Como se sabe, a falha na resolução do conflito edipiano pode gerar tanto problemas na vivência da sexualidade, à custa da infelicidade ou do ressentimento, como fazer com que o processo de identificação se desloque para o polo da repressão. O que pode gerar um sujeito realizado ou um repressor empedernido, incapaz de conviver com a diferença. E, o que é mais grave, com o próprio desejo. São pessoas que sofrem por não ser o que gostariam e por isso atacam aqueles que parecem viver o destino que lhes foi barrado pelo medo.

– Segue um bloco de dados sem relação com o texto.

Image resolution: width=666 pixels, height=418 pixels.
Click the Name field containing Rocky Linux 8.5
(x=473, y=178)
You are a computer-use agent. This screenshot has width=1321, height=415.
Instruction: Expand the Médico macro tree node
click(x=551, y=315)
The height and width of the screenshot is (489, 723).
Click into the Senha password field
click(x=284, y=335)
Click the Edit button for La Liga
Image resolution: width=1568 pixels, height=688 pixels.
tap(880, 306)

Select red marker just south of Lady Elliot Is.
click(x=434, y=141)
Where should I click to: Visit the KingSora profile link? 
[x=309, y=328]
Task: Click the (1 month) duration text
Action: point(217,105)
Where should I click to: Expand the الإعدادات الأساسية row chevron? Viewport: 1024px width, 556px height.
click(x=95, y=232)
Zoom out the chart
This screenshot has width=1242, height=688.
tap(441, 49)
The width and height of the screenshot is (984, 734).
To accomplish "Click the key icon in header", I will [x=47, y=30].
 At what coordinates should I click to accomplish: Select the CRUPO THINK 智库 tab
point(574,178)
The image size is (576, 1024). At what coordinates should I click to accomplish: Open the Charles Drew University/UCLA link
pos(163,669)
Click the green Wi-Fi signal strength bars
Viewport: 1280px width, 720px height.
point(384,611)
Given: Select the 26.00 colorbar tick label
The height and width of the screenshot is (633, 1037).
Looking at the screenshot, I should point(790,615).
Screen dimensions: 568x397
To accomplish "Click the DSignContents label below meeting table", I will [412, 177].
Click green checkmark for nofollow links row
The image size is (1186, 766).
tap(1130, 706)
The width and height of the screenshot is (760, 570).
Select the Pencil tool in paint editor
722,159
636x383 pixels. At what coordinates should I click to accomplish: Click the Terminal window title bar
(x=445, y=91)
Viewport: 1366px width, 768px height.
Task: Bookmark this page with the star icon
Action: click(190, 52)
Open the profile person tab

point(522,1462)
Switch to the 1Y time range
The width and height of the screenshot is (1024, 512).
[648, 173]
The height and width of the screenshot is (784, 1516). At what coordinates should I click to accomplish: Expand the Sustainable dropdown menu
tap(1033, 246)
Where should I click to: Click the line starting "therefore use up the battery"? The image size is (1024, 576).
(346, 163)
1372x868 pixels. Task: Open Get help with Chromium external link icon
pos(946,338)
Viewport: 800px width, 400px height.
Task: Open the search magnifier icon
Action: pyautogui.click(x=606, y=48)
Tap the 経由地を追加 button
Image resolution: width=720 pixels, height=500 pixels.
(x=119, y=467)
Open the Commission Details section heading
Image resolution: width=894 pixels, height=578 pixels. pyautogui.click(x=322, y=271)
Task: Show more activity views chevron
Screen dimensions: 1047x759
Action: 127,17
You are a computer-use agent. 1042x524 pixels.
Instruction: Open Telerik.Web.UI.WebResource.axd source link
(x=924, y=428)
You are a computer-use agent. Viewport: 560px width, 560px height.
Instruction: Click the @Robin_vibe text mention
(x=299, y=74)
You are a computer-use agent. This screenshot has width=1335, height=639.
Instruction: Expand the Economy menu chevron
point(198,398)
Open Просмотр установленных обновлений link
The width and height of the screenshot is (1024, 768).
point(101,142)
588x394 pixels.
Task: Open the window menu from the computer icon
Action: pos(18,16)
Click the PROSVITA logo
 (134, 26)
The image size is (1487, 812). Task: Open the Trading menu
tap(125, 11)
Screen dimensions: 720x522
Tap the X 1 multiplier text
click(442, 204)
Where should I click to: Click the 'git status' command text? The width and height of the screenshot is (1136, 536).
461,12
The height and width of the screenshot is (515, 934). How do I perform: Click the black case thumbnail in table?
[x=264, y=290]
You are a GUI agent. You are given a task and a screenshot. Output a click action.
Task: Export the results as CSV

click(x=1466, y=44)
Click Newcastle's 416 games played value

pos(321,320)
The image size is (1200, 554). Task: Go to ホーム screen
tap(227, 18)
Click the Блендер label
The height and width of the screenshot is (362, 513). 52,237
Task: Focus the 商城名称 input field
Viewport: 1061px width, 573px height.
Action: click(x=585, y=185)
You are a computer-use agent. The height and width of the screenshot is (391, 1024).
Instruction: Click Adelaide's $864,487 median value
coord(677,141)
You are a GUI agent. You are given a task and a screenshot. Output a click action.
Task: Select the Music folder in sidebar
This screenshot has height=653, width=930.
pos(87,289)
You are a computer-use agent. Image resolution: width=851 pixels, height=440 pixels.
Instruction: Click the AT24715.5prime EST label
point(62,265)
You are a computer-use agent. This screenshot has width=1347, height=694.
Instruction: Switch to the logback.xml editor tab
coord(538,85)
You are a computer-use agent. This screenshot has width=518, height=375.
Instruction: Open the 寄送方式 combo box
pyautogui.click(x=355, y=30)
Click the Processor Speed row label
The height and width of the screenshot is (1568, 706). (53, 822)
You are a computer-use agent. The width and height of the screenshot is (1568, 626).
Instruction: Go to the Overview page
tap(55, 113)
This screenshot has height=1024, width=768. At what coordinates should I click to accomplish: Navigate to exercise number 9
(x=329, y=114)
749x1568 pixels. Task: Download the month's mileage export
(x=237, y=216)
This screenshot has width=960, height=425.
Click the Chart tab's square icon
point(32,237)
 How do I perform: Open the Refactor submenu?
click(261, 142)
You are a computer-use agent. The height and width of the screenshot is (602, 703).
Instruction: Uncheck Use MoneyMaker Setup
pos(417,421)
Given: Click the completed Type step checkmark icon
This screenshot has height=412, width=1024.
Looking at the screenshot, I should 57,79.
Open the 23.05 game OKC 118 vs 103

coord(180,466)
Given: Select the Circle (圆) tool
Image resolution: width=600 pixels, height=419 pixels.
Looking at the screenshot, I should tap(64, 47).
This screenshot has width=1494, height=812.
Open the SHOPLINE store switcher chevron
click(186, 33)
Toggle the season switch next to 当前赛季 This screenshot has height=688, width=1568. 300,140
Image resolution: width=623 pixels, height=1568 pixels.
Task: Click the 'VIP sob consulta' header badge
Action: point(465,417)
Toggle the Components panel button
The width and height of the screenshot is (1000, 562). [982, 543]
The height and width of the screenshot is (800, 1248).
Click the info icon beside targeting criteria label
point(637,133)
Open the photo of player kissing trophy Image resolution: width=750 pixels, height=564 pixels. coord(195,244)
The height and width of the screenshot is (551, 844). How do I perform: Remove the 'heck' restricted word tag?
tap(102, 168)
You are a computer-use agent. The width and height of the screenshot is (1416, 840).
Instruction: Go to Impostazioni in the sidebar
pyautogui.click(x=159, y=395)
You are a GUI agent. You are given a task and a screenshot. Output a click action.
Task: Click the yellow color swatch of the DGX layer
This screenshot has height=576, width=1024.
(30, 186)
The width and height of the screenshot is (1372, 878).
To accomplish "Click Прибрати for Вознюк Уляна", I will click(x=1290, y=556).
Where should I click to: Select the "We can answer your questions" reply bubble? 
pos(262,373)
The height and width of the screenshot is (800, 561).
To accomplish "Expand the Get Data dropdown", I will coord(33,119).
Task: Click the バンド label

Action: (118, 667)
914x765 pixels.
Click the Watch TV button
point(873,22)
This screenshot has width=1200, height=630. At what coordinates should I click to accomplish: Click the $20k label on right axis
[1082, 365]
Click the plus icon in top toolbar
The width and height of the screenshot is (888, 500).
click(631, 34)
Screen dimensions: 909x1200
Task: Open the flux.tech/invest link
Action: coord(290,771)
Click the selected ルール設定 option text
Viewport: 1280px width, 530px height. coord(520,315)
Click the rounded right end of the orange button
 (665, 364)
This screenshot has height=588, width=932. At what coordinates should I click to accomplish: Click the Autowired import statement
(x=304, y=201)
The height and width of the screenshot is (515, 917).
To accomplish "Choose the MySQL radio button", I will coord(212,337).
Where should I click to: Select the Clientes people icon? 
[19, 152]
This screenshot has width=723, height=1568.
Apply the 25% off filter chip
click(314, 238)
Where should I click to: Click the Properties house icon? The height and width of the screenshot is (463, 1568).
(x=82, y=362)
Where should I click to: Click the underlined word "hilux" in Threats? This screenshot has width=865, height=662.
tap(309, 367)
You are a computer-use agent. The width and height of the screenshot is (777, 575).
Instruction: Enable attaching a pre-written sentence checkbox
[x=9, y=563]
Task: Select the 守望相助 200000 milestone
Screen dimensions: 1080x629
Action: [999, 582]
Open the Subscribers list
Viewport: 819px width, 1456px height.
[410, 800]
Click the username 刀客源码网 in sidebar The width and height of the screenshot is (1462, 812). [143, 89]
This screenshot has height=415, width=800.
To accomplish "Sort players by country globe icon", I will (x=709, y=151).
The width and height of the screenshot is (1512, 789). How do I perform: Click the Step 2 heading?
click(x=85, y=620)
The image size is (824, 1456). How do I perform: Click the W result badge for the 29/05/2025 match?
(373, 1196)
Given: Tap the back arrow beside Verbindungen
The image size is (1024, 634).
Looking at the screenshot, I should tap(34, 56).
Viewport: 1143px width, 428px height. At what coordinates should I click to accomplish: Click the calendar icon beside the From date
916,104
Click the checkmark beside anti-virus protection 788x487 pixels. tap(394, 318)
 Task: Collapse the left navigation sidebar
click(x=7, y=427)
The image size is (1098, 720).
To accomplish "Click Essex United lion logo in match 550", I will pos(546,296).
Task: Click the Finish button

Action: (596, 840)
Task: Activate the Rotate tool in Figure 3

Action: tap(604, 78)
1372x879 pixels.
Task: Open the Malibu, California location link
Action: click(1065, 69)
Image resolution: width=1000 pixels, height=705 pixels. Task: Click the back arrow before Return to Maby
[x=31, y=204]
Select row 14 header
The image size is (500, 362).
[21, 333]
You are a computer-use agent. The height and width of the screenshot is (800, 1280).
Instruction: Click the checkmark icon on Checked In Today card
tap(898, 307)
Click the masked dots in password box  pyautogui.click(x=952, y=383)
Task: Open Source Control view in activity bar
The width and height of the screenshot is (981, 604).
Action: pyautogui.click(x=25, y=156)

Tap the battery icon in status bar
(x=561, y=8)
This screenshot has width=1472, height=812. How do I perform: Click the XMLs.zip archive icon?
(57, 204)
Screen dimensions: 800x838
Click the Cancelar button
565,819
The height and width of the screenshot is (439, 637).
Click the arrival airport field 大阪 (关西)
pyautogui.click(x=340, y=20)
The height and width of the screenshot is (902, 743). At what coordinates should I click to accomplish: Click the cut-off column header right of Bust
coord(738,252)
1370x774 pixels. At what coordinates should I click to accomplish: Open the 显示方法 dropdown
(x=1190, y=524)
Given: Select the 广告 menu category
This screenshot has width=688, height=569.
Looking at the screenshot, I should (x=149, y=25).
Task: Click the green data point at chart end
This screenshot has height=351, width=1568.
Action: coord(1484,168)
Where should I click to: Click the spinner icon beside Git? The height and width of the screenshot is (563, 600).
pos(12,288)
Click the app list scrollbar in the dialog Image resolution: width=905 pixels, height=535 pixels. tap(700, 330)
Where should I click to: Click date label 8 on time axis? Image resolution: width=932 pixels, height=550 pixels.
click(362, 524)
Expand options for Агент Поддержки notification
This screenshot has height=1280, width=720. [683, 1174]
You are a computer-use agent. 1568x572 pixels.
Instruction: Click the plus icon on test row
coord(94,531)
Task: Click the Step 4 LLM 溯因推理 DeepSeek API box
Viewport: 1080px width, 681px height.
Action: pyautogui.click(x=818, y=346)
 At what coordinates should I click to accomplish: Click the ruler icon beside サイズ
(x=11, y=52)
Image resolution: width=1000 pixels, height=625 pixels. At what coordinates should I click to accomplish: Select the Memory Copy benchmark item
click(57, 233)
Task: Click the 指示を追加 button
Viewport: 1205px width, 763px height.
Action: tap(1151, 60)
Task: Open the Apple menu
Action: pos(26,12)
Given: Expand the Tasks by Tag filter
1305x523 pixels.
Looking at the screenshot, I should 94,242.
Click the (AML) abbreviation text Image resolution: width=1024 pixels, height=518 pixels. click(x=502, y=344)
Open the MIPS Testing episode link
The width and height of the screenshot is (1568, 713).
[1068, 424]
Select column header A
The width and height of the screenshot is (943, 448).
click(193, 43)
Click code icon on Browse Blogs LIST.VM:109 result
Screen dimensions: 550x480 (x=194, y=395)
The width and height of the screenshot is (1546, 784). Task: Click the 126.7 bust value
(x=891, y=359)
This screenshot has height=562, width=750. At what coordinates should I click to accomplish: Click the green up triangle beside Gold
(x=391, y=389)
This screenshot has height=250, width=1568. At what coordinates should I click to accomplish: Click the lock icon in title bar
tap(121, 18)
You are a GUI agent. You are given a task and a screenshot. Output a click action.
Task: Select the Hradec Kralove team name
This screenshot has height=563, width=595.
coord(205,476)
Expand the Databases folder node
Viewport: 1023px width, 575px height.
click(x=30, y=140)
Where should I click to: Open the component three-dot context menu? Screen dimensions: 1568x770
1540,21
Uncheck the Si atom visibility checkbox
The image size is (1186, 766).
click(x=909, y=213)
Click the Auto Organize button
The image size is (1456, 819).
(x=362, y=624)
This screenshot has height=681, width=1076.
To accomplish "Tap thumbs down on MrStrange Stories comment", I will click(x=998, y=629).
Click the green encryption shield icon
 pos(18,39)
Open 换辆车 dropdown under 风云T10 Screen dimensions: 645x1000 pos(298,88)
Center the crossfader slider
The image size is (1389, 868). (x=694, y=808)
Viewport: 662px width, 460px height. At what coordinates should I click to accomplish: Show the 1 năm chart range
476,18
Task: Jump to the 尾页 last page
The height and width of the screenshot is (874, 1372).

Bolsonaro, psicanaliticamente, fez tudo para estragar seus filhos. E conseguiu. Esses, por sua vez, devolveram o péssimo trabalho psicológico paterno com uma admiração aos defeitos mais salientes do genitor. De acordo com Freud, o pai pode ocupar, no aparelho psíquico do filho, o papel de modelo de identificação como primeiro objeto de desejo, auxiliar ou adversário. Em outras palavras, pode gerar um homem digno ou um canalha.

O brasileiro, mais cedo ou mais tarde (espero que o mais rapidamente possível), vai se livrar do presidente, seja pelo afastamento de qualquer natureza ou, no mais tardar, pelas urnas. Já Jair e os filhos, do 01 ao 04,  vão ter que se dar para sempre. Não chega a ser um consolo, mas uma espécie de justiça. Eles se merecem.